Pull out each line of the records holding the string "agent".

Stored items:

....

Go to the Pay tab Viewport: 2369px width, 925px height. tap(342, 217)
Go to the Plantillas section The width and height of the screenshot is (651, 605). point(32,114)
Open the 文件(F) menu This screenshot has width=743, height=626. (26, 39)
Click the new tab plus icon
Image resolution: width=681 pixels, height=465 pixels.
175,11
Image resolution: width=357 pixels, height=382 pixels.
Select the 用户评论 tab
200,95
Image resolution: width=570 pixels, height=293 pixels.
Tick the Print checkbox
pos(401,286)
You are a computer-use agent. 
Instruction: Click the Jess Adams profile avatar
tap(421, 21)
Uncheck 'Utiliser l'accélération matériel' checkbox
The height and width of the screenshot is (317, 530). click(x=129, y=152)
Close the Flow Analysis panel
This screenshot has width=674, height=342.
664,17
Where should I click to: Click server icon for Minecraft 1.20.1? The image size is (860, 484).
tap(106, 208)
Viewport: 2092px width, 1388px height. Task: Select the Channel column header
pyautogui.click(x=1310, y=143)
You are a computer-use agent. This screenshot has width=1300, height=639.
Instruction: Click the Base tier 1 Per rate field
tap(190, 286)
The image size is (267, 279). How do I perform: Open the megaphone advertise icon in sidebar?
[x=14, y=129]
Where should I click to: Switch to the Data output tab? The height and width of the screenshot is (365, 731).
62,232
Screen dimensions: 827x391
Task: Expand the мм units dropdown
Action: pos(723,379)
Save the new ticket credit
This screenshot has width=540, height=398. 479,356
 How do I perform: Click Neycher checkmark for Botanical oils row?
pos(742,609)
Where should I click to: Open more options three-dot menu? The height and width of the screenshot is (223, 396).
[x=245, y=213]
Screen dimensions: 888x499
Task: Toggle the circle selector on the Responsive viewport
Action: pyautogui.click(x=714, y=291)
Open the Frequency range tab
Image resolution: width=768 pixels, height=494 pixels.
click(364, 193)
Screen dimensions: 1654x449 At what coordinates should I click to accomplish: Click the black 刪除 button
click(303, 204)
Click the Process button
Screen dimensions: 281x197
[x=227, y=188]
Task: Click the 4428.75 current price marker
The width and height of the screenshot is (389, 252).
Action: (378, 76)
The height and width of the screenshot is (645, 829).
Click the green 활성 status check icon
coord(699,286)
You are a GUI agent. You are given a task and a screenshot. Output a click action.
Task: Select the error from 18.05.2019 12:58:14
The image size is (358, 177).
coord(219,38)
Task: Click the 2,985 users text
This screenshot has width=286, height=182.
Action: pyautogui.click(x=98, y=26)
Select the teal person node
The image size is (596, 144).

....

Result of this task:
You are a computer-use agent. 
You are a computer-use agent. This screenshot has width=1300, height=639.
You are a GUI agent. You are given a task and a screenshot. Output a click action.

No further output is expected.